* DATA RECORDS
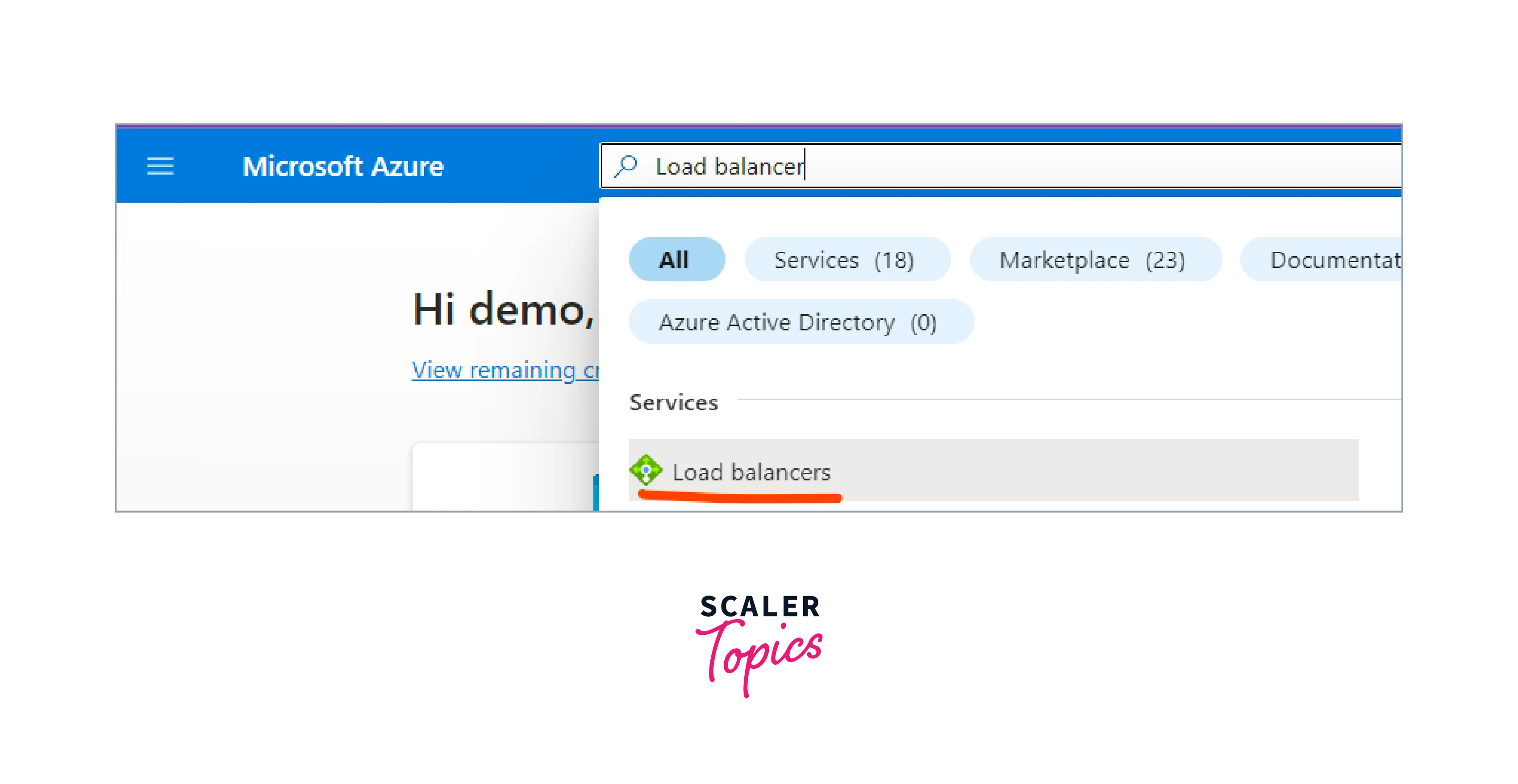Click the Load balancers diamond icon

(x=646, y=471)
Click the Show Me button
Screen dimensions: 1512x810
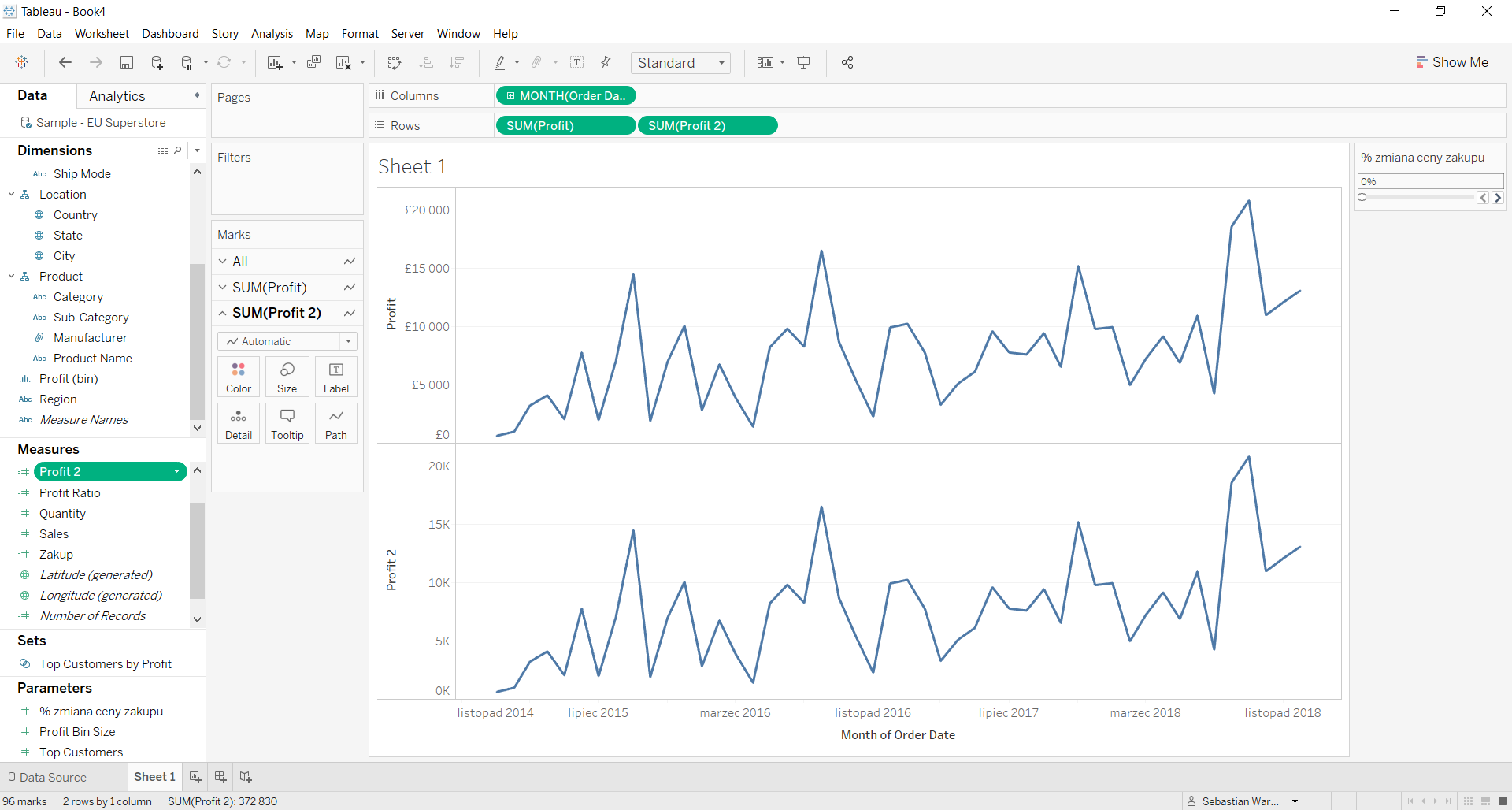point(1451,62)
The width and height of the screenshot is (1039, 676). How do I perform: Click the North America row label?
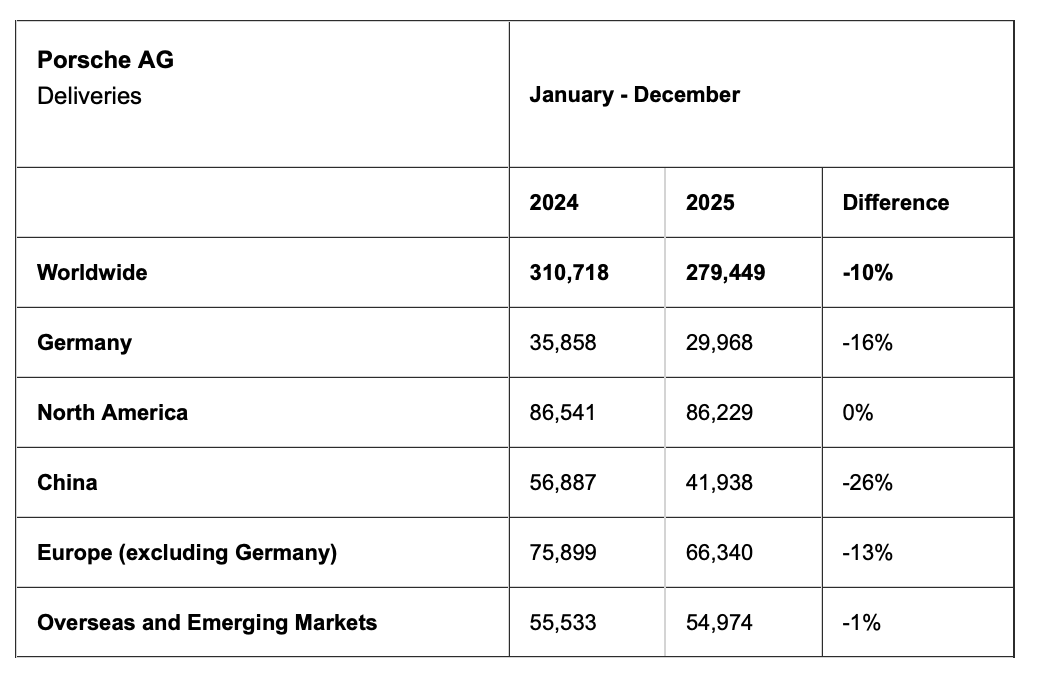point(112,413)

* WORK REQUIRED
Output, exactly and only: the line containing "Screen dimensions: 1512x810", the last line of the listing above, and every line in between. Leave the pictures out.

* RESULT FOR THIS EXERCISE
Screen dimensions: 1512x810
point(1451,62)
The width and height of the screenshot is (1039, 676). How do I perform: Click the North America row label?
point(112,413)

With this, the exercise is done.